▶ Work to complete: All lines from the one containing "Task: Select the XRP row label" through the end of the data below are to be repeated exactly, with pictures left out.
** Opening Data to use block **
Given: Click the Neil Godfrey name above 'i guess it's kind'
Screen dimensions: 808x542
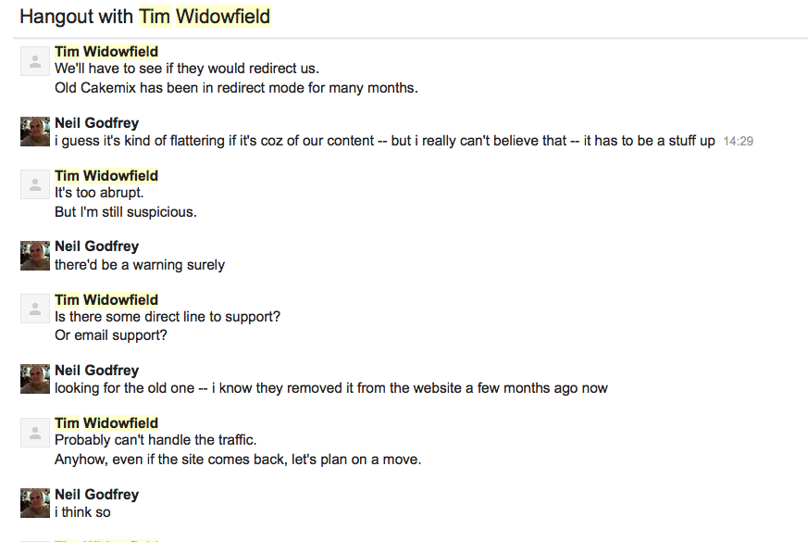Looking at the screenshot, I should coord(97,122).
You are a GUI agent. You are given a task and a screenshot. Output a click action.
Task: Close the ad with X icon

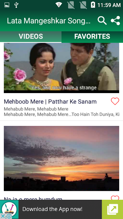[3, 216]
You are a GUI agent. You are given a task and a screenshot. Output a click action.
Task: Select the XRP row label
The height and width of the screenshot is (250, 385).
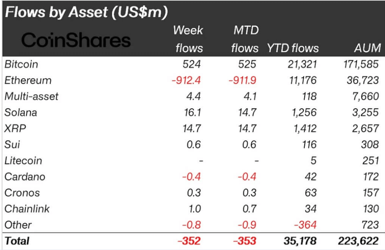click(x=15, y=129)
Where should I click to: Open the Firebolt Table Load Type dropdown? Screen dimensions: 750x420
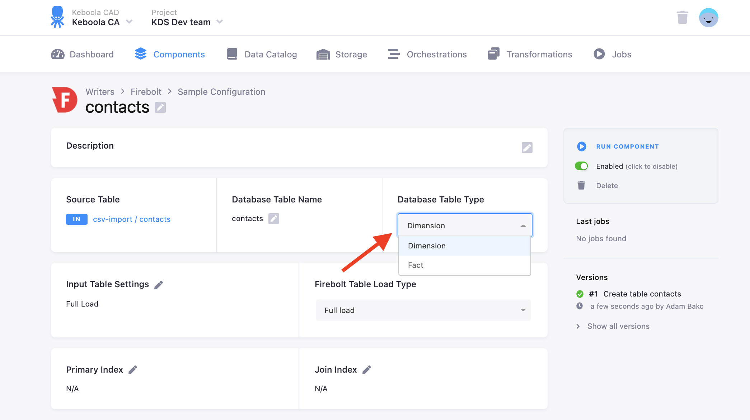point(423,310)
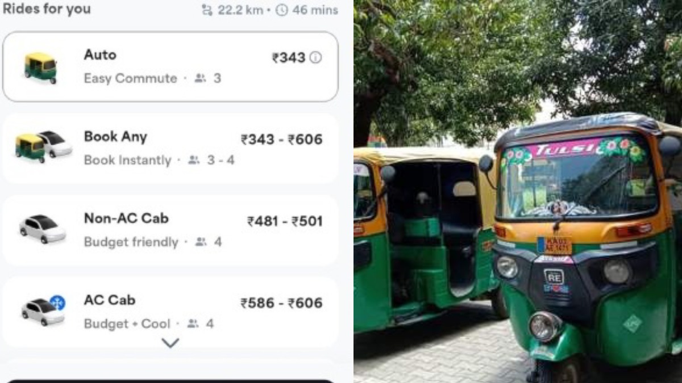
** Closing Data to use block **
▶ Result for this task:
Task: Select the XRP row label
The height and width of the screenshot is (250, 385).
click(x=15, y=129)
Where should I click to: Open the Firebolt Table Load Type dropdown? Screen dimensions: 750x420
point(423,310)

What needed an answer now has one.